もちろん、それは――今をときめく人気俳優だって例外じゃない。
「はぁ……相変わらず、かっこよすぎ」
思わずため息まじりの声がこぼれる。
小鳥遊 椋 は、キッチンの片隅で手を止め、テレビ画面に目を奪われていた。
やわらかな垂れ目に、ふんわり揺れるミルクティーブラウンのミディアムショート。優しげな顔立ちは、かつて教え子だった園児からは「先生、天使みたい!」と言われたものだ。

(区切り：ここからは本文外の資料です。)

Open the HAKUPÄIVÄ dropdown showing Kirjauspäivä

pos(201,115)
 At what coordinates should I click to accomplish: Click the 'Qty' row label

家事の合間、BGMがわりに流していた映画はちょうどクライマックスを迎えていたところだった。
「貴様の命乞いに俺の時間を消費する価値が、果たしてあるかな?」
余計な感情を見せることなく、淡々と命のやり取りを行う暗殺者。静かな怒りをたたえた眼差し。冷静な判断。彼の動きの一つ一つに、椋の視線が自然と吸い寄せられる。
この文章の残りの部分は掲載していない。